## Source text:
Model Subclassing gives you full control by defining the model as a Python class. You implement __init__ to create layers and call to define the forward pass. This enables dynamic architectures with Python control flow (loops, conditionals) but sacrifices some Keras features like automatic serialization and layer visualization.

# Model Subclassing — full Python flexibility
class CustomModel(tf.keras.Model):
    def __init__(self, num_classes=10):
        super().__init__()
        self.dense1 = tf.keras.layers.Dense(128, activation="relu")
        self.dropout = tf.keras.layers.Dropout(0.3)
        self.dense2 = tf.keras.layers.Dense(num_classes, activation="softmax")

    def call(self, inputs, training=False):
        x = self.dense1(inputs)
        x = self.dropout(x, training=training)  # Dropout active only during training
        return self.dense2(x)
When to Use Which API

Sequential: simple feed-forward, quick prototyping. Functional: multi-input/output, residual connections, shared layers — the default for most production work. Subclassing: dynamic architectures, research, custom training logic. The exam often presents a scenario and asks which API is most appropriate.

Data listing
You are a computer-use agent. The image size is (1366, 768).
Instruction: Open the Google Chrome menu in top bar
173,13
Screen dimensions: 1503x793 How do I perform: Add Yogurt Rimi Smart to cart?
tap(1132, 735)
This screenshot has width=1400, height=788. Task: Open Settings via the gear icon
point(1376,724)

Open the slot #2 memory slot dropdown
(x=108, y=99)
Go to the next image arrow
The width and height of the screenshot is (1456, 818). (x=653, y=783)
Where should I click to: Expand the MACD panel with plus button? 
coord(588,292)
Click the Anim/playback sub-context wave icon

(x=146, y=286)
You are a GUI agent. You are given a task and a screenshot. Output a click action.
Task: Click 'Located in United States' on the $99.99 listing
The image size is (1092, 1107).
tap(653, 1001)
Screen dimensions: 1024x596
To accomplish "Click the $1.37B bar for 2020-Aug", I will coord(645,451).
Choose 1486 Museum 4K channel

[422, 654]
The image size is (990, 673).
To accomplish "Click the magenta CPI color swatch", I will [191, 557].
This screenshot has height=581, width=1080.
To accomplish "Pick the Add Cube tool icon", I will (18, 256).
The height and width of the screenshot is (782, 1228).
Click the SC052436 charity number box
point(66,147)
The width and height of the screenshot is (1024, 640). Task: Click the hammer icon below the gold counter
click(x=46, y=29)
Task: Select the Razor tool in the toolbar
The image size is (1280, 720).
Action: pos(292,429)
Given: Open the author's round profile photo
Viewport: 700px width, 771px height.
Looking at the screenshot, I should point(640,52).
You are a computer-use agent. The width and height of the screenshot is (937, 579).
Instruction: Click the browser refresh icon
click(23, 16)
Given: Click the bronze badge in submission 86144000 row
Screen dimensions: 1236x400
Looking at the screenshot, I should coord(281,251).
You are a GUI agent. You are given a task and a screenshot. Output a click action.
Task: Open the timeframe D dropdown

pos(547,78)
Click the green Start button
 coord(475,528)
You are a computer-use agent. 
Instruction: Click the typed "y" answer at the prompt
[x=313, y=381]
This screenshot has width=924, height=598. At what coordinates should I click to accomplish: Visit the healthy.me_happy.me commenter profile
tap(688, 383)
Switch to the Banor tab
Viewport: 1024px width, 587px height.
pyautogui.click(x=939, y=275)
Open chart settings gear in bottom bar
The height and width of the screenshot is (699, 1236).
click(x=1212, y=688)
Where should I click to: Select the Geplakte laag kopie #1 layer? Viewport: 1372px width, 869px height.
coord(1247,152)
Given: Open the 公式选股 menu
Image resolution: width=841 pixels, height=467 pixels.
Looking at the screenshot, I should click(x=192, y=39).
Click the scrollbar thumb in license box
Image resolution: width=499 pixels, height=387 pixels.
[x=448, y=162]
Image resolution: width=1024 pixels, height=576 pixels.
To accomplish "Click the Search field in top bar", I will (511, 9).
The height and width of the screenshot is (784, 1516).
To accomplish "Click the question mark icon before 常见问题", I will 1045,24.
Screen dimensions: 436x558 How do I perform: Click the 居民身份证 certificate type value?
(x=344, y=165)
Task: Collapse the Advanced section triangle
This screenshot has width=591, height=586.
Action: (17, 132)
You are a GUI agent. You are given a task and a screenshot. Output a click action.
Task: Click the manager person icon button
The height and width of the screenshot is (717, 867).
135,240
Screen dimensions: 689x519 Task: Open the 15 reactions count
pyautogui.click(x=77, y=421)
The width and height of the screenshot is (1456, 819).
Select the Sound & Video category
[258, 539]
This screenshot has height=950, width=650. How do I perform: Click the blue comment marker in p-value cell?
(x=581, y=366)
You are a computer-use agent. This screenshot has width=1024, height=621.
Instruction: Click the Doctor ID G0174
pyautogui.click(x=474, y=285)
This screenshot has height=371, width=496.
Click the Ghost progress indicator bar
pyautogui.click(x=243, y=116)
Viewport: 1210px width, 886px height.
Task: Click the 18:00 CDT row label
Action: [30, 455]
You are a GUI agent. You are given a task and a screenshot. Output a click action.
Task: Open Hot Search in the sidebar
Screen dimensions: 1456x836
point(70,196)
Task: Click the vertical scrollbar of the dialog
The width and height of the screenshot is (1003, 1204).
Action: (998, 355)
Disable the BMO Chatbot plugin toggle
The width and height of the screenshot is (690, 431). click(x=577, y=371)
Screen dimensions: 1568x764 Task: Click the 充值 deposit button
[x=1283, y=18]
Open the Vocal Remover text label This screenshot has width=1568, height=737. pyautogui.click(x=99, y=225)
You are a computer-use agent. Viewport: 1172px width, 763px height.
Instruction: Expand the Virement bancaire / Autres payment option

## The problem:
Reproduce everything in the Keras model API text above from "Model Subclassing gives" down to "x = self.dense1(inputs)".

## Output of the exercise:
Model Subclassing gives you full control by defining the model as a Python class. You implement __init__ to create layers and call to define the forward pass. This enables dynamic architectures with Python control flow (loops, conditionals) but sacrifices some Keras features like automatic serialization and layer visualization.

# Model Subclassing — full Python flexibility
class CustomModel(tf.keras.Model):
    def __init__(self, num_classes=10):
        super().__init__()
        self.dense1 = tf.keras.layers.Dense(128, activation="relu")
        self.dropout = tf.keras.layers.Dropout(0.3)
        self.dense2 = tf.keras.layers.Dense(num_classes, activation="softmax")

    def call(self, inputs, training=False):
        x = self.dense1(inputs)